Technical Abstract: Understanding and predicting small-grain cereal development is becoming an increasingly important technique for enhancing management practices. Recent attempts to improve phenology submodels in crop simulations have focused on improving the description of phenological responses to water stress and the interpretation and understanding of thermal time. Our objectives were to provide data to better determine the qualitative and quantitative response of wheat (Triticum aestivum L.) and barley (Hordeum vulgare L.) to water stress and where (in space) to measure temperature to provide a starting point for improving the portrayal of small grain development in phenological submodels. Three experiments were conducted; the first tested the phenological responses of 12 cultivars of winter wheat to water stress for two seasons at two sites. The second tested the timing of water stress on spring barley phenological responses for two years at two sites. In a third experiment, soil near the shoot apex at crown depth was heated 3o C above ambient soil temperature for a spring wheat grown in the field for two years with three planting dates each year. The general response of wheat and barley to water stress, which was to reach the growth stage earlier, was quantified; the most significant response was for the grain filling period. Little response to water stress was found for jointing and flag leaf complete/booting growth stages. Thermal time to jointing was highly variable with location, but consistent for successive growth stages.
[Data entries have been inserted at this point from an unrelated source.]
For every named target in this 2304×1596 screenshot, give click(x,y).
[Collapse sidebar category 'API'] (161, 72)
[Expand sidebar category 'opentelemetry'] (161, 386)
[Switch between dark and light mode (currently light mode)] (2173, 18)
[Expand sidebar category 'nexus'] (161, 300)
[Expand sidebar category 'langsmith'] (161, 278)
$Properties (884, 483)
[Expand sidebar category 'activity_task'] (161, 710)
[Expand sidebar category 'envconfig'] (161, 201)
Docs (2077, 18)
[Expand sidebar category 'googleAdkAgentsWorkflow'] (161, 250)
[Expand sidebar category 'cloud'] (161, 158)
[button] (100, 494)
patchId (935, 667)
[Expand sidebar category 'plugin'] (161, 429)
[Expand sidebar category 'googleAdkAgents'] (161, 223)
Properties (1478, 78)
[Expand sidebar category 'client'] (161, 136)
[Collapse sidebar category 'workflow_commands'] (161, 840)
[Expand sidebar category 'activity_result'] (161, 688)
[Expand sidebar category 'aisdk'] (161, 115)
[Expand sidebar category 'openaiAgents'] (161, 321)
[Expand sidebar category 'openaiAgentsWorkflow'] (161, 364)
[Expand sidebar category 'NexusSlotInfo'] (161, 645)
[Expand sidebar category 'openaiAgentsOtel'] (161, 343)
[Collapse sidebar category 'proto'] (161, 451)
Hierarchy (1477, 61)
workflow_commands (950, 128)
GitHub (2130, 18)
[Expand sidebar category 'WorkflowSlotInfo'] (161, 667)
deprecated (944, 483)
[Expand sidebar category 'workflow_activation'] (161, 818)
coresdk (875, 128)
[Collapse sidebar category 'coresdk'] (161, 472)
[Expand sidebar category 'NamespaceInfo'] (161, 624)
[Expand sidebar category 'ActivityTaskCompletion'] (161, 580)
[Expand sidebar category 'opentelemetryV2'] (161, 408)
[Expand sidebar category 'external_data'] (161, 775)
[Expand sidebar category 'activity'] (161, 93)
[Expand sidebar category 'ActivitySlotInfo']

Most winter wheat cultivars followed this general response pattern for most site-years, but inconsistencies were found suggesting a complicated genotype by environment (G X E) interaction that makes improving phenology submodels for all cultivars difficult. The G x E interaction was most prominent for anthesis (A) and maturity (M) growth stages. Results of heating the soil at the shoot apex depth were completely unexpected: heating the soil did not speed spring wheat phenological development. These results, and others cited, suggest caution in allocating effort and resources to measuring or estimating soil temperature rather than readily available air temperature as a means of universally improving our phenology submodels. These results help quantify the response of wheat to water stress and thermal time for improving our crop simulation models and management.